I can't really answer #2 without getting lost (there are too many dimensions along which you can compare these structures), but for #3 the answer is pretty simple.
Use an imperative data structure if: (a) there is absolutely no aliasing, or (b) you really need to use aliasing for efficient broadcast.
If there is no aliasing of your data structure at all, then you are not taking advantage of the fact that functional data structures are persistent. So there is no reason to pay for their cost. There are two caveats to this advice. First, you may prefer the simplicity of implementation of a functional data structure: implementing deletion for a functional red-black tree will make you curse, but implementing deletion in an imperative red-black tree with parent pointers will leave you contemplating suicide. Second, assignment can be more expensive than you expect in a gc'd language, since writes can get data structures moved out of the young generation. We really don't have a good theory of cache effects and gc, so you have no choice but to do benchmarking.
Second, if you need a broadcast channel, then a shared data structure is an excellent way to do it. With a constant-time update, you can tell arbitrarily many other people that a value has changed. (This is why union-find is such a great data structure.) With a purely functional setup, either you need to modify all those other people, or give them abstract pointers into a state you code up manually (which is a kind of obtuse thing to do).
If you either don't want to reason about aliasing and object ownership, or if you need multiple versions of the same data structure (you need both a new and an old version, say), then just use a functional data structure.

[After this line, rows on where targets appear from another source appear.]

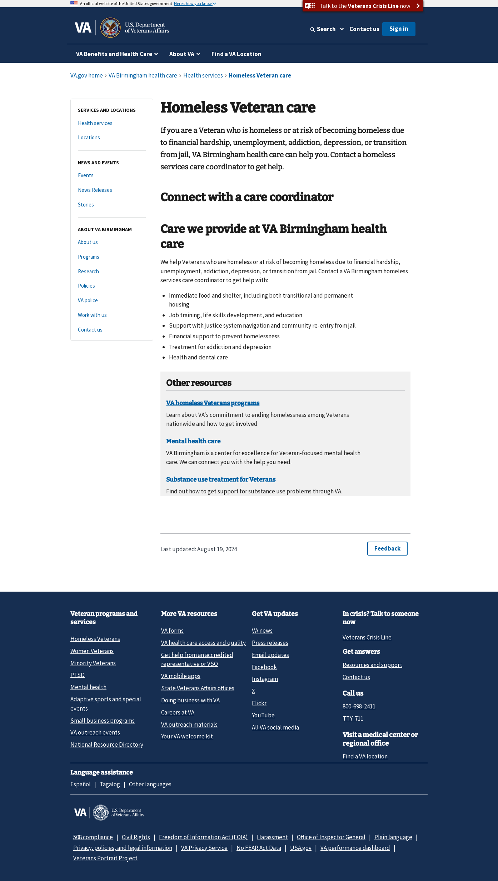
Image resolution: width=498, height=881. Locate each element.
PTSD (77, 675)
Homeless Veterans (95, 639)
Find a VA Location (236, 54)
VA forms (172, 630)
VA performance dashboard (355, 848)
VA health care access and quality (203, 643)
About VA (181, 54)
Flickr (259, 703)
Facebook (264, 667)
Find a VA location (365, 756)
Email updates (270, 655)
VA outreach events (95, 732)
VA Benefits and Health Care (114, 54)
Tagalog (110, 784)
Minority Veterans (93, 663)
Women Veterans (92, 651)
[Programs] (112, 257)
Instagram (265, 679)
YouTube (263, 715)
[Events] (112, 175)
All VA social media (275, 727)
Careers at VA (177, 712)
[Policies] (112, 286)
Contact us (364, 29)
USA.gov (301, 848)
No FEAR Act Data (258, 848)
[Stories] (112, 205)
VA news (262, 630)
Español (80, 784)
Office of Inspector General (331, 837)
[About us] (112, 242)
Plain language (393, 837)
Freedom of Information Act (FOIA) (203, 837)
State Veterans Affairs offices (197, 688)
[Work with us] (112, 315)
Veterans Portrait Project (105, 858)
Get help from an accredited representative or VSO (197, 659)
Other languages (150, 784)
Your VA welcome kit (187, 736)
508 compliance (93, 837)
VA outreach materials (189, 724)
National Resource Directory (106, 744)
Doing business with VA (190, 700)
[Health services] (112, 123)
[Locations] (112, 137)
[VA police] (112, 300)
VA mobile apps (180, 676)
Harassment (272, 837)
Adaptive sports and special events (105, 703)
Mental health (88, 687)
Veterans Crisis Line (367, 637)
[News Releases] (112, 190)
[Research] (112, 271)
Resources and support (372, 665)
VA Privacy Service (204, 848)
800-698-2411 (359, 706)
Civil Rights (136, 837)
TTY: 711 (353, 718)
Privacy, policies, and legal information (122, 848)
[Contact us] (112, 330)
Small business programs (102, 721)
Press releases (270, 643)
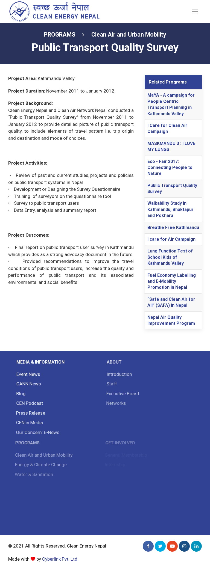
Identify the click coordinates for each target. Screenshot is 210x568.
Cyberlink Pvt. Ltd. (60, 559)
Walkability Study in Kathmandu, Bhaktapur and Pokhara (170, 209)
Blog (20, 393)
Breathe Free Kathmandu (173, 227)
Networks (114, 403)
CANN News (28, 383)
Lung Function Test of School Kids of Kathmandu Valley (170, 257)
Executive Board (121, 393)
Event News (27, 374)
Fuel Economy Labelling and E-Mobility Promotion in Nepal (171, 281)
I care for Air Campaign (171, 239)
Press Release (29, 413)
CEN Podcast (28, 403)
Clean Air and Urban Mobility (128, 34)
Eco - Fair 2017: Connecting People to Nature (169, 167)
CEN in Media (28, 422)
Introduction (118, 374)
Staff (110, 383)
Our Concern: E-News (36, 432)
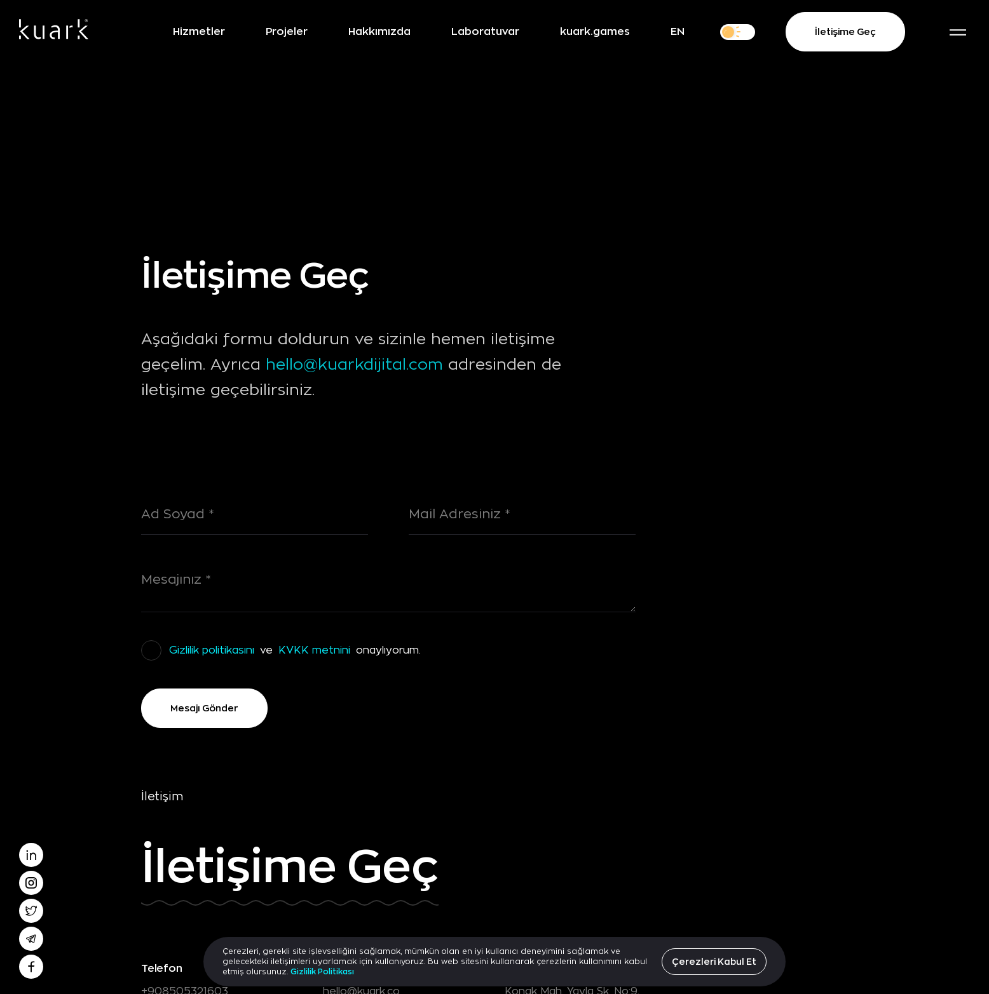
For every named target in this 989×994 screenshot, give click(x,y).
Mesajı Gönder (204, 708)
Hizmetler (199, 31)
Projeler (287, 31)
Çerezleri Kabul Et (714, 961)
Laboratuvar (485, 31)
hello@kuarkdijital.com (354, 365)
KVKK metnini (314, 650)
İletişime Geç (845, 32)
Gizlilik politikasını (211, 650)
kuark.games (595, 31)
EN (678, 31)
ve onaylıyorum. (294, 650)
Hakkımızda (379, 31)
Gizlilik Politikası (322, 971)
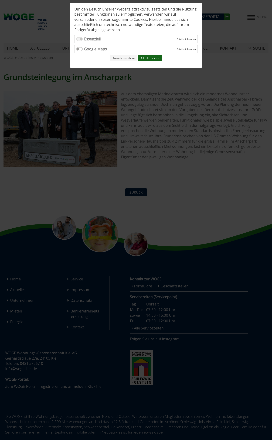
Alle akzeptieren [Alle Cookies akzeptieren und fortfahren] (150, 58)
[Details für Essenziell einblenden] (186, 39)
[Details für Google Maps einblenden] (186, 49)
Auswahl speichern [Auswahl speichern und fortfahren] (124, 58)
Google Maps (95, 49)
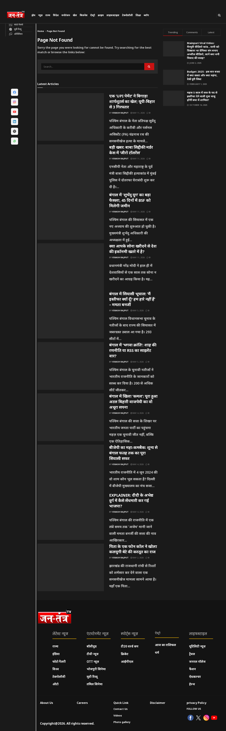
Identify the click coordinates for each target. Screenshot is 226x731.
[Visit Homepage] (17, 15)
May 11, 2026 (137, 112)
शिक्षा (138, 15)
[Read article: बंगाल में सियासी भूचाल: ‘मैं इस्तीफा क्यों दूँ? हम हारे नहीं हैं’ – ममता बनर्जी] (70, 315)
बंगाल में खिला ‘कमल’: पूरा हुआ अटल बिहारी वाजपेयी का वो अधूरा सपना (133, 401)
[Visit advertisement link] (192, 143)
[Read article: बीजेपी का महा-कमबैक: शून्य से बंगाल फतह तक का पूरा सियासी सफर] (70, 468)
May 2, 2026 (137, 557)
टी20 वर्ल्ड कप (129, 646)
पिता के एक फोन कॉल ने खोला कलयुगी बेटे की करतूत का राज (133, 549)
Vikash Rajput (120, 112)
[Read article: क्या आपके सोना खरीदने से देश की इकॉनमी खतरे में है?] (70, 267)
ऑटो (55, 684)
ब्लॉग (146, 15)
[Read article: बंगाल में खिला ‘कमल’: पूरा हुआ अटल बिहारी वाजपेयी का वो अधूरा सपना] (70, 417)
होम (33, 15)
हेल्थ (192, 684)
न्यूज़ (40, 15)
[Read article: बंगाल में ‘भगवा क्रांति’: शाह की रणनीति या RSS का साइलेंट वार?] (70, 366)
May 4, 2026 (137, 413)
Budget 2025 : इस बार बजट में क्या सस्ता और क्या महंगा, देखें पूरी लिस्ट (203, 75)
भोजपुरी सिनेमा (96, 669)
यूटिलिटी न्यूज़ (197, 646)
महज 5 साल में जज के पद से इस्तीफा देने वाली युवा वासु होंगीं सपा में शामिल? (202, 96)
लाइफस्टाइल (113, 15)
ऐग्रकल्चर (195, 677)
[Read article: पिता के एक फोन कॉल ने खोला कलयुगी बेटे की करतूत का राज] (70, 567)
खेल (75, 15)
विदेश (56, 15)
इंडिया (56, 654)
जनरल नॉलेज (197, 661)
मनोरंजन (66, 15)
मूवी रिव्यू (92, 677)
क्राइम (101, 15)
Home (40, 31)
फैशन (192, 669)
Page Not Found (56, 31)
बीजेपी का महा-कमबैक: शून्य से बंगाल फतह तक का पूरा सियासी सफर (133, 453)
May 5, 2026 (137, 310)
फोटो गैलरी (59, 661)
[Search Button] (219, 15)
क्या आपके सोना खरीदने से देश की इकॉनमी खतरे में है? (133, 248)
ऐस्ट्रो (92, 15)
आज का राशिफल (165, 645)
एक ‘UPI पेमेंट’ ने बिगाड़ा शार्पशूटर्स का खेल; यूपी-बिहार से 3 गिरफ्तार (132, 101)
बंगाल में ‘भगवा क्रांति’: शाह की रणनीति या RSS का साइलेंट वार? (132, 350)
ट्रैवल (192, 654)
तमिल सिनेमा (94, 684)
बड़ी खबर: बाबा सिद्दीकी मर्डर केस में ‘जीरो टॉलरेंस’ (131, 149)
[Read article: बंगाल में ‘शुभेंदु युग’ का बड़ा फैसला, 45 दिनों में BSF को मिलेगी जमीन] (70, 216)
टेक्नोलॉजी (127, 15)
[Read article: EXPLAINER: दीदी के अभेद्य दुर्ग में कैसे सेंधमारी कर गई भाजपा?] (70, 516)
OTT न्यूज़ (93, 661)
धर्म (157, 652)
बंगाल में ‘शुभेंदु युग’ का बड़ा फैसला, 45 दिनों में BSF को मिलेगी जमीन (130, 200)
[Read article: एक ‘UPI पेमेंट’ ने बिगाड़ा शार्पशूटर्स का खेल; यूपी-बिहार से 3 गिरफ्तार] (70, 117)
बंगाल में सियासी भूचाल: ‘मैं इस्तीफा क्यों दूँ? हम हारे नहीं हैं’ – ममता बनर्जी (132, 299)
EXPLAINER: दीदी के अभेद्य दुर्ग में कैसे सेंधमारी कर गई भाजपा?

The place where I find following this advice the hardest is with graph algorithms. There are lots of really elegant imperative graph algorithms, but it's often the case (say, when writing compilers) that you also want persistence. People typically try to split the difference and use the cool imperative algorithm but try to bolt versioning onto the side to get persistence. This is generally pretty horrible, full of bugs, and prone to losing the performance advantage of the imperative algorithm.